Trick question: what is wrong with that code? (apart from obviously being useless) - and it compiles and runs. Also not talking about some syntax preferences.

procedure Main;
var
arr: array of string;
i: Integer;
begin
SetLength(arr, 100000);
for i := 0 to High(arr) do
arr[i] := 'Lorem ipsum dolor sit amet, consetetur sadipscing elitr, sed diam nonumy eirmod tempor invidunt ut labore et dolore magna aliquyam erat, sed diam voluptua.';
end;

Comments

  1. String literal too long? Using 0 instead of Low(arr)? ;-)

    ReplyDelete
  2. Is there a difference if the string is assigned to the first array element and then the loop copies from this element? I would guess that will avoid 99999 allocations.

    ReplyDelete
  3. When I copy-paste this into Delphi and try to build, it refuses to build.  Looking into it with a hex editor, it appears that there's somehow a UTF-8 BOM at the end of the code snippet.
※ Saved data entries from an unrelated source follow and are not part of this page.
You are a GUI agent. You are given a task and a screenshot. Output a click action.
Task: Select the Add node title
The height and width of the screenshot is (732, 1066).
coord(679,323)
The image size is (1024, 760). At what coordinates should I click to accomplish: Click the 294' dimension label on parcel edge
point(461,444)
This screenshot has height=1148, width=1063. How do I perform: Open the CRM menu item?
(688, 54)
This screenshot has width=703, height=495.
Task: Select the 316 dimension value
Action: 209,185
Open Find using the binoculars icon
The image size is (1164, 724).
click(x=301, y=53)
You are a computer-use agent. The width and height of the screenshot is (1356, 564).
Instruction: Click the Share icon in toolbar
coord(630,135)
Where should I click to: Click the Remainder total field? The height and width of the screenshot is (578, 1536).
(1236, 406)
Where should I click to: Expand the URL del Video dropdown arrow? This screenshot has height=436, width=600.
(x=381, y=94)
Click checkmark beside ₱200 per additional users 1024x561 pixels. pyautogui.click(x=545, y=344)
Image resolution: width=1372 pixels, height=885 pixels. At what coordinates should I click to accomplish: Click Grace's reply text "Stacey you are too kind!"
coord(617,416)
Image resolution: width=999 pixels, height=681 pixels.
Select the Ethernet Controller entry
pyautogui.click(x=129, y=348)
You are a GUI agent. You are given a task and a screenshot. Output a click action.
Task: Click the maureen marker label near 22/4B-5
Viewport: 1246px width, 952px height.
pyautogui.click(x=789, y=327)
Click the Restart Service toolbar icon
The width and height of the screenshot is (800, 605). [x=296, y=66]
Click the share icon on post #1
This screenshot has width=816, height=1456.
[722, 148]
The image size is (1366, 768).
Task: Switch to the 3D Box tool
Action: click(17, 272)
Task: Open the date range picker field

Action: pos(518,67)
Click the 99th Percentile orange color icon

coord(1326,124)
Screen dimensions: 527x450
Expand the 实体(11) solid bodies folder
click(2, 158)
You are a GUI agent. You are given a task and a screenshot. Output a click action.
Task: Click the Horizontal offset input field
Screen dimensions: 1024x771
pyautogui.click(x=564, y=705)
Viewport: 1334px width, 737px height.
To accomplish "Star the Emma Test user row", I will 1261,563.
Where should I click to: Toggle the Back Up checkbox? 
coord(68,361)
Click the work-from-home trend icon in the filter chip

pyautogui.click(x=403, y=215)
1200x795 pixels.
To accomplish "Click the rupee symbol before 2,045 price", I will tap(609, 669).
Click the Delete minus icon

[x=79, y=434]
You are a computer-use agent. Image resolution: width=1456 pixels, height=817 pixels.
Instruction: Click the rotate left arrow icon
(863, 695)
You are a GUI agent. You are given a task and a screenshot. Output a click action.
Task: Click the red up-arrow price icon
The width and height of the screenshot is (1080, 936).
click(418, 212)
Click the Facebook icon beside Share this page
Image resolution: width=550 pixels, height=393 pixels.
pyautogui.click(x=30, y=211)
    Did you do something sneaky to embed one in there, or is my browser just being weird?

    ReplyDelete
  4. It allocates 100000 strings rather than just one string with a ref count of 100000?

    ReplyDelete
  5. Ah, looks like Leif and Eric have it.  When you assign a string literal or a constant to a variable, it makes a copy of it.  When you assign a string variable to a variable, it increments the ref count instead.

    This isn't "wrong"; it's for memory safety.  Constants need to be constant, and if your string variable had the same memory address as a constant in code, you could get a PChar to it and change the data stored within, which would either cause unexpected side effects if the compiler is written badly, or cause an access violation if the compiler caused that constant string to be properly output to a read-only page of memory.

    ReplyDelete
  6. Mason Wheeler That is just a G+ issue when copying code.
    Leif Uneus  Eric Grange You are spot-on :) Every time it assigns the literal to an array element it internally creates a new string because the source was a const.

    ReplyDelete
  7. Eric Grange Yes, I just tried: for I := Low(arr) to High(arr) do Writeln(NativeUInt(arr[I])); and it prints different values!

    ReplyDelete
  8. Well, one could argue here whether the code is wrong or your expectations are wrong. I definitely don't see anything that I would classify as "wrong" in this behaviour.

    ReplyDelete
  9. Mason Wheeler constants being constants went down the drain when "records with methods" were introduced, these can modify constants without any warning or error from the compiler.

    ReplyDelete
  10. Stefan Glienke encountered that one a while ago in various other guises...

    I nowadays keep a string de-duplication routines around, it helps with variants of your snippets, but also big xml/json in which node names or attributes can be repeated zillions of times in a DOM.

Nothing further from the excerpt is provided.